• [WORK TO COMPLETE] What are the lines, copied exactly, from the one containing "You are a GUI" through the final line of the material? Leave the pictures out.
#####
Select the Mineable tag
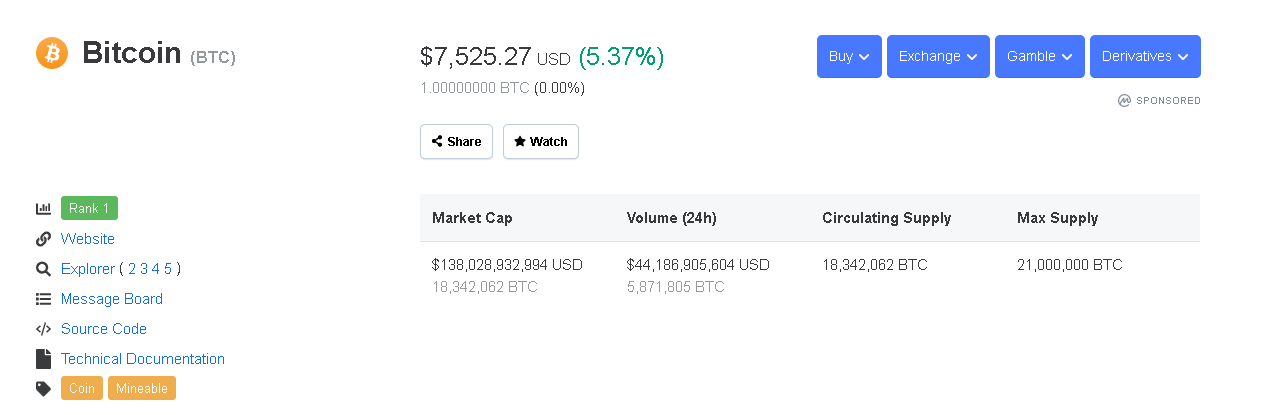The height and width of the screenshot is (415, 1283). [142, 388]
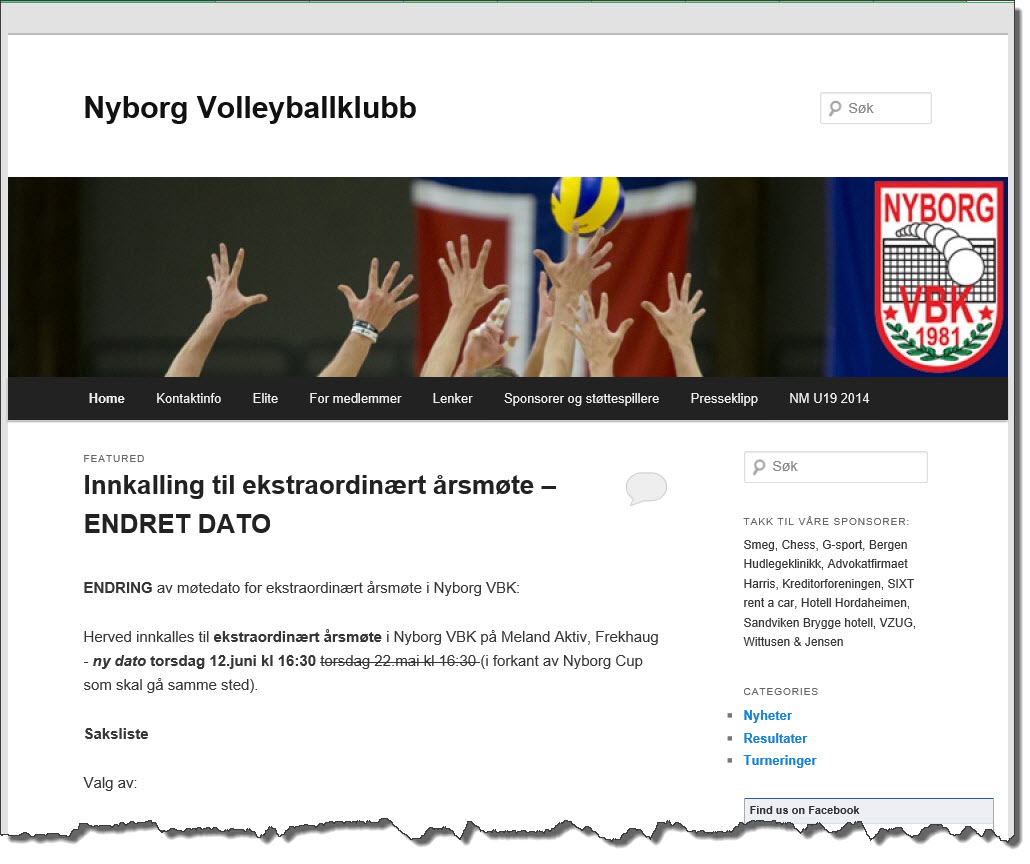Click the magnifier icon in sidebar search
The height and width of the screenshot is (864, 1030).
tap(759, 467)
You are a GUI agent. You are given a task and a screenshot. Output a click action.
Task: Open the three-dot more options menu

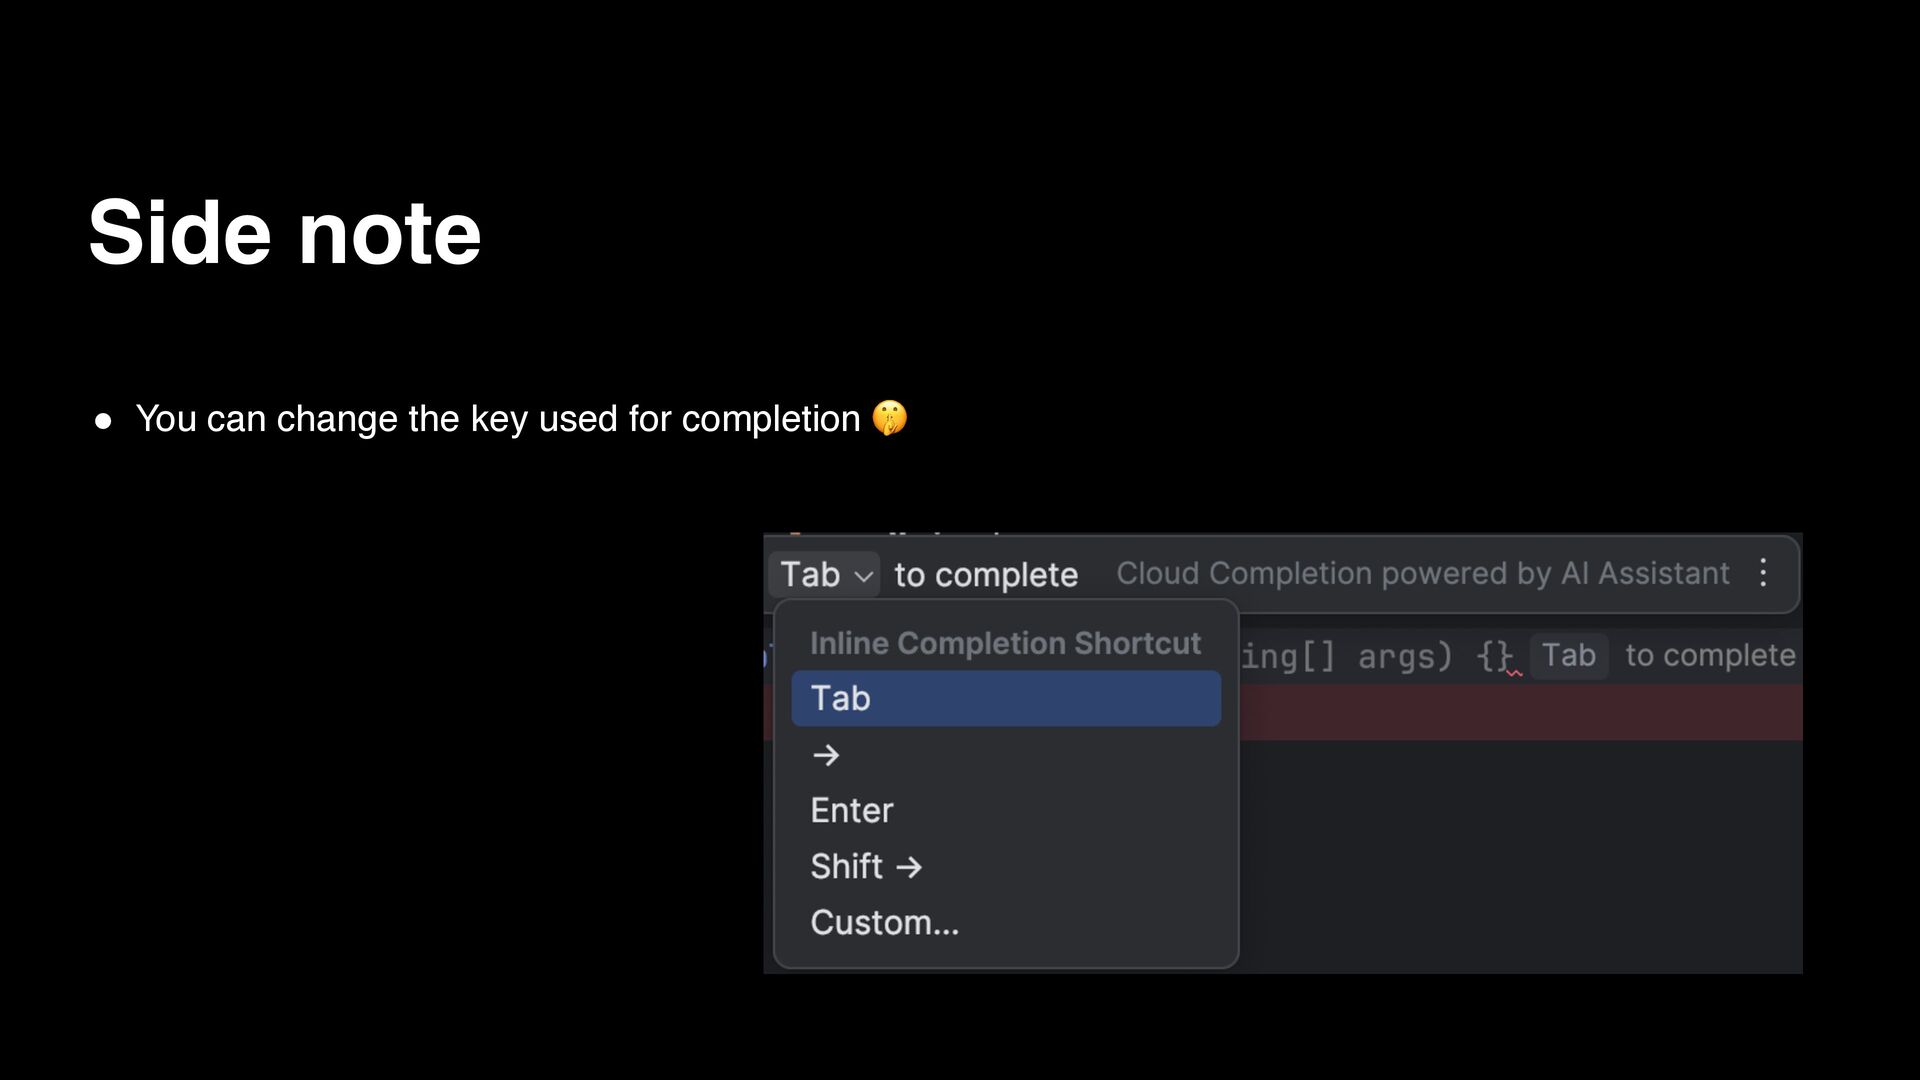[1763, 573]
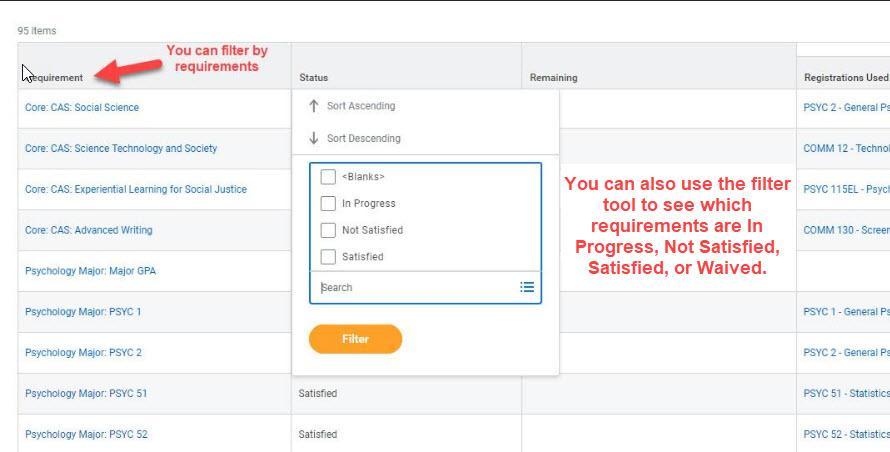The width and height of the screenshot is (890, 452).
Task: Click the Registrations Used column header
Action: tap(845, 77)
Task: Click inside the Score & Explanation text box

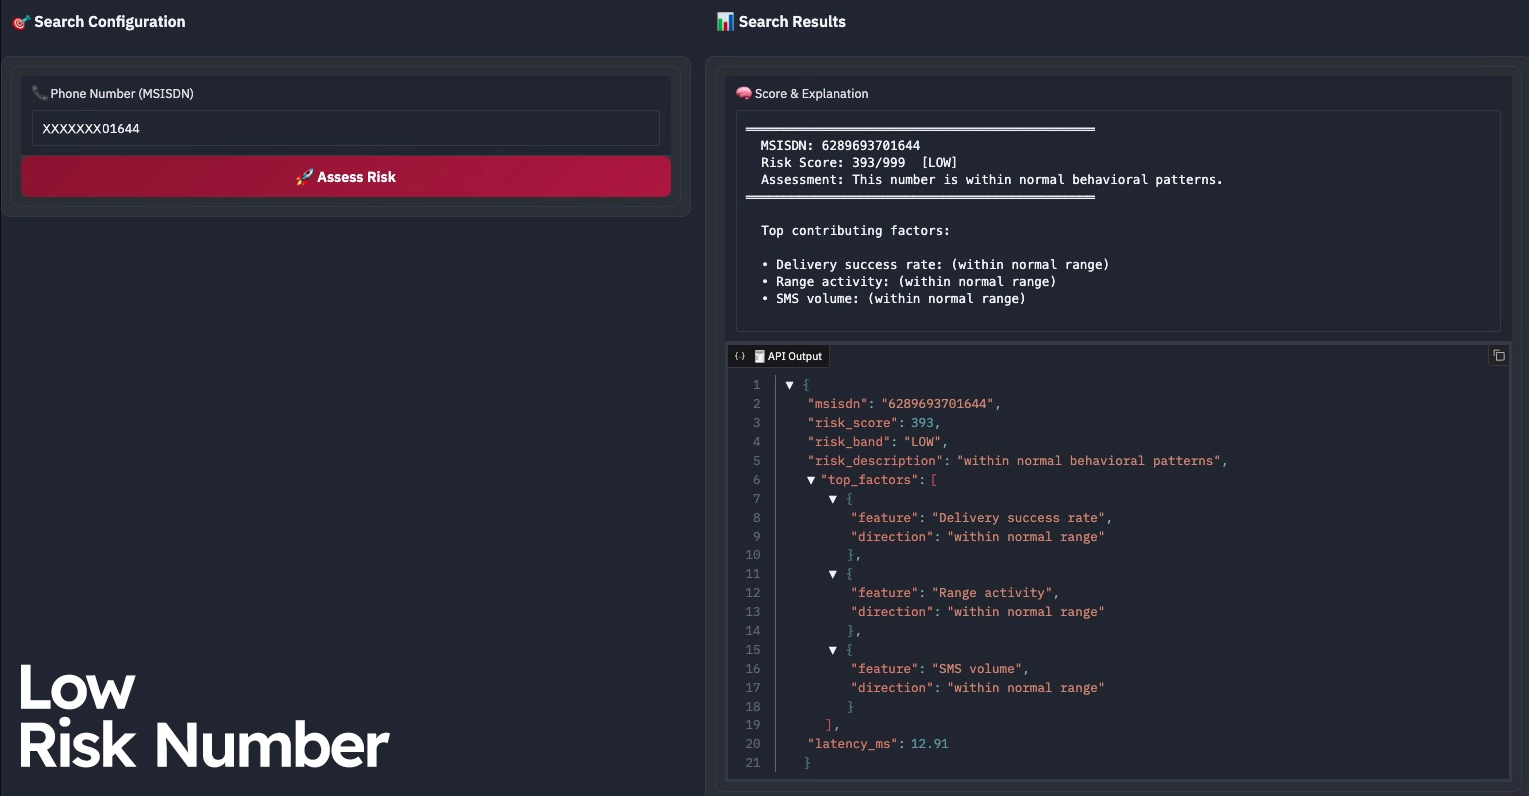Action: [x=1118, y=221]
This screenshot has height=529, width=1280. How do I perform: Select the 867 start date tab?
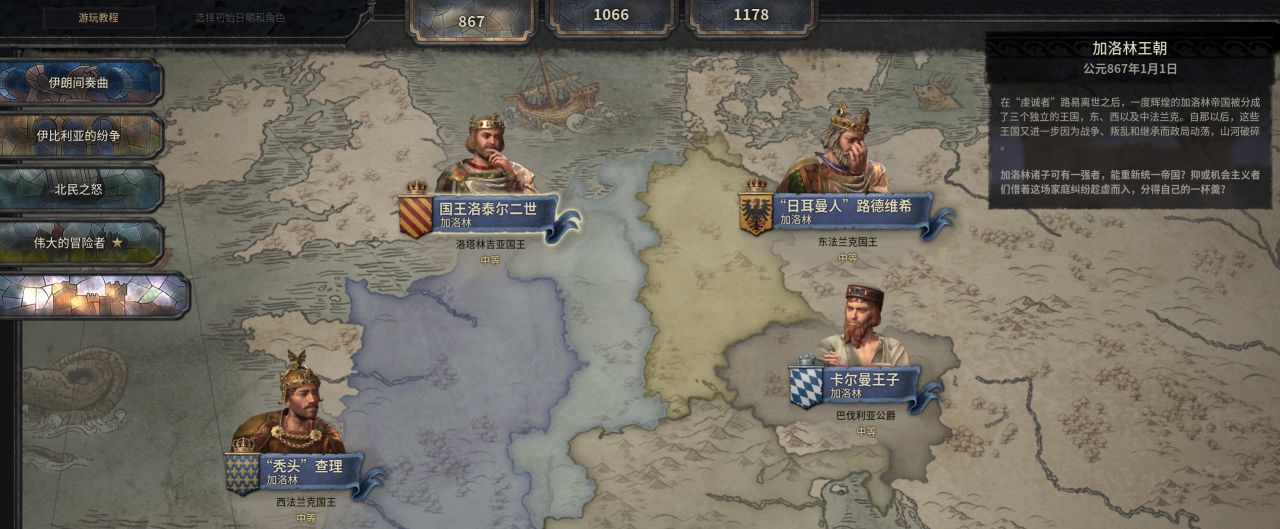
#####
• [TASK ANSWER]
You are a GUI agent. You are given a task and a screenshot. Output a click action.
Task: Open the three-dot more options menu

[1763, 573]
The width and height of the screenshot is (890, 452).
Task: Click the Registrations Used column header
Action: tap(845, 77)
Task: Click inside the Score & Explanation text box

Action: [x=1118, y=221]
This screenshot has height=529, width=1280. How do I perform: Select the 867 start date tab?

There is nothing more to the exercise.